Print the line that contains "Click the bell icon to set a price alert", then every line after it until the entries end, exactly as they read; do not include pictures.

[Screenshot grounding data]
********************

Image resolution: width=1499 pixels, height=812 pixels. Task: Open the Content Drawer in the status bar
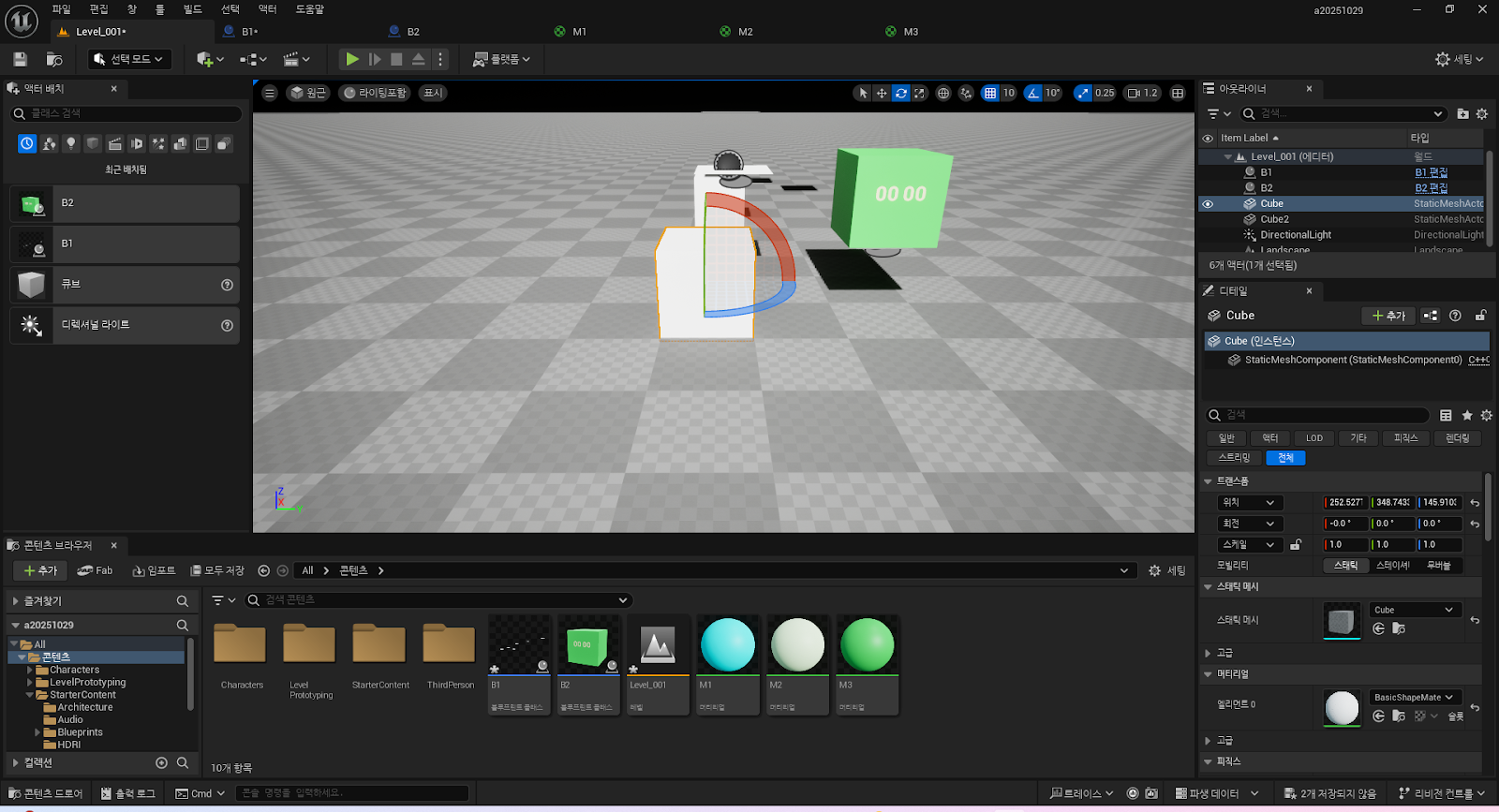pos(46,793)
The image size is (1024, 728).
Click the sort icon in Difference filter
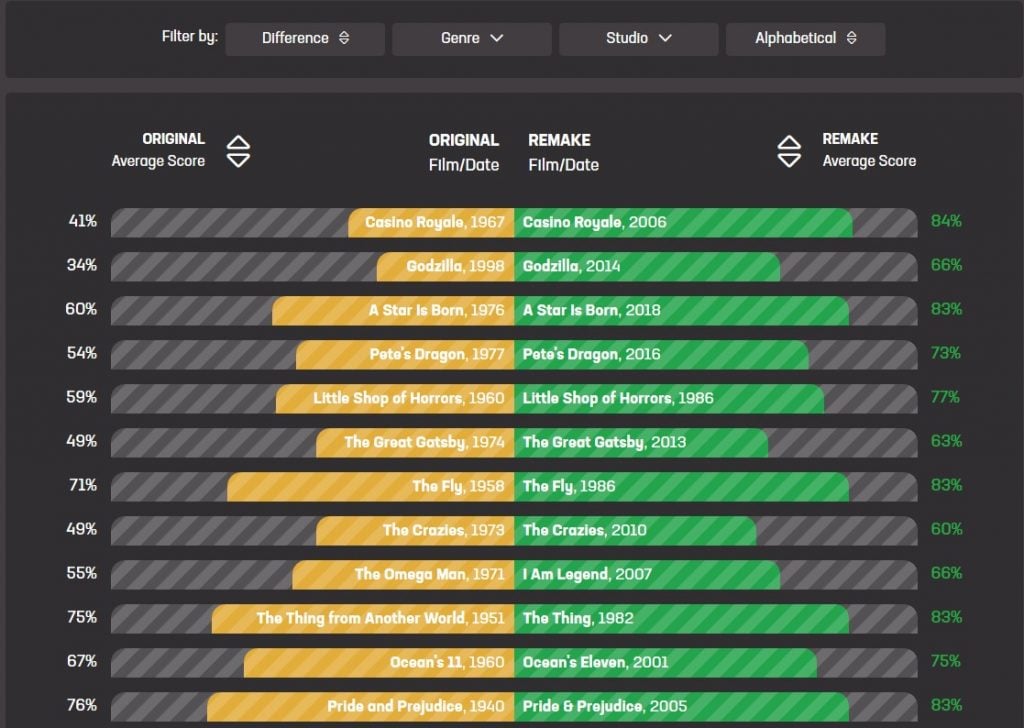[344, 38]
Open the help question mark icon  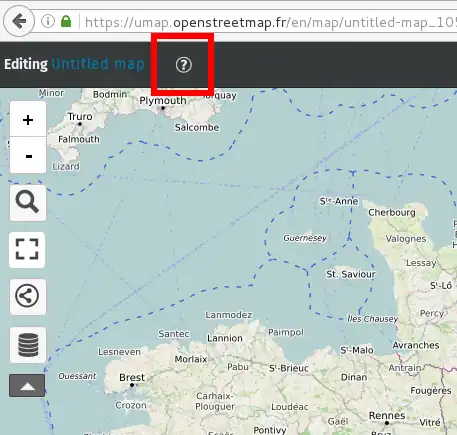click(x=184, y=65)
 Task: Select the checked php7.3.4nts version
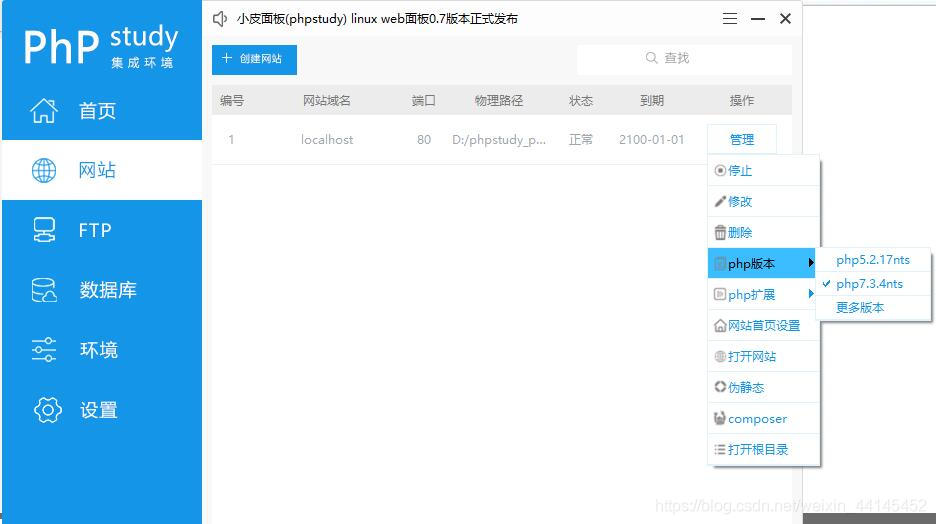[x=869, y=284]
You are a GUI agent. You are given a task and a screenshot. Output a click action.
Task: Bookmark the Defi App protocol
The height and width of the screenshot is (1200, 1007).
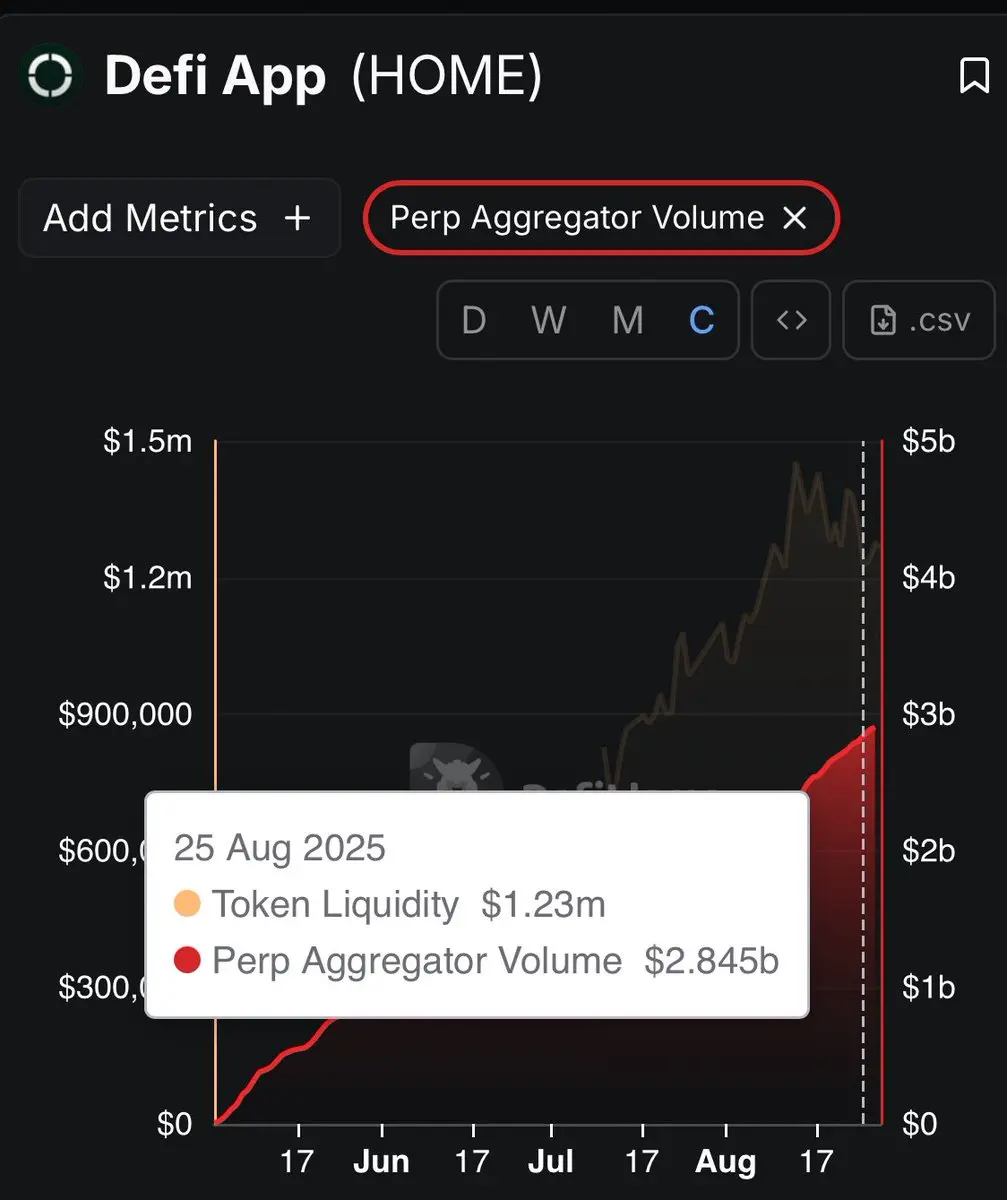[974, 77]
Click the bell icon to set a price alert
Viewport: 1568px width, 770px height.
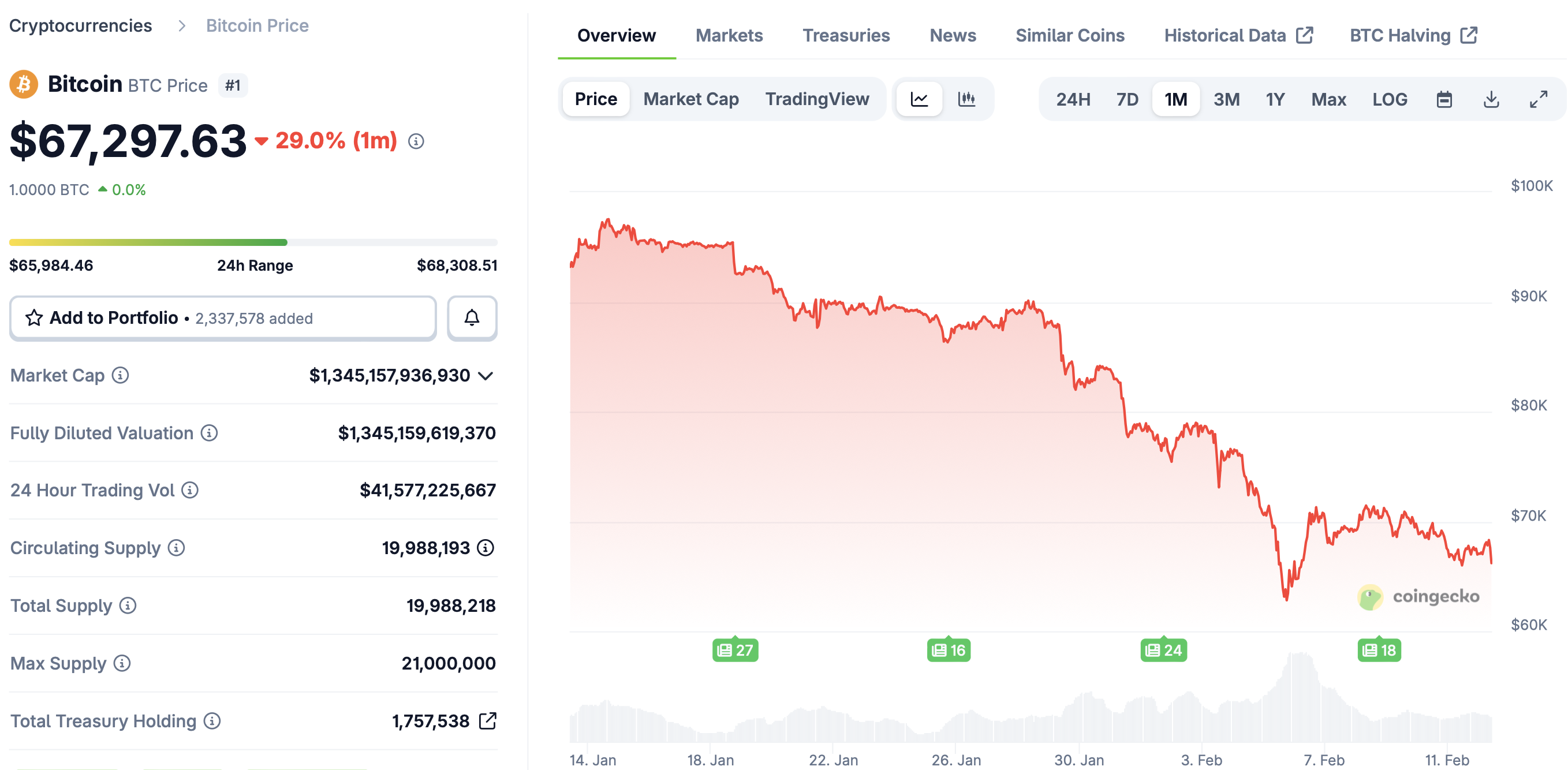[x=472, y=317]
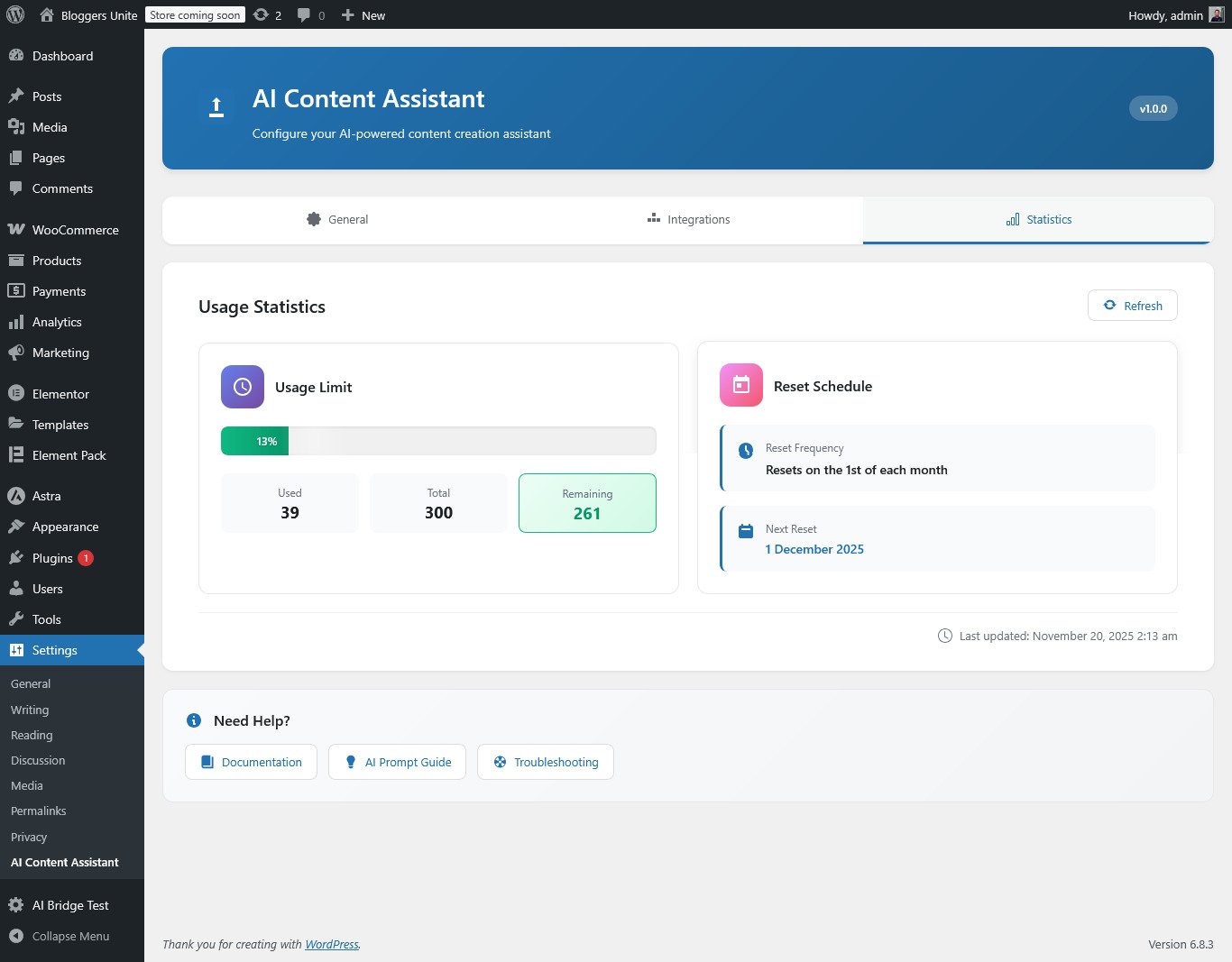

********************

Task solution —
Click the bell icon to set a price alert
Viewport: 1568px width, 770px height.
[x=472, y=317]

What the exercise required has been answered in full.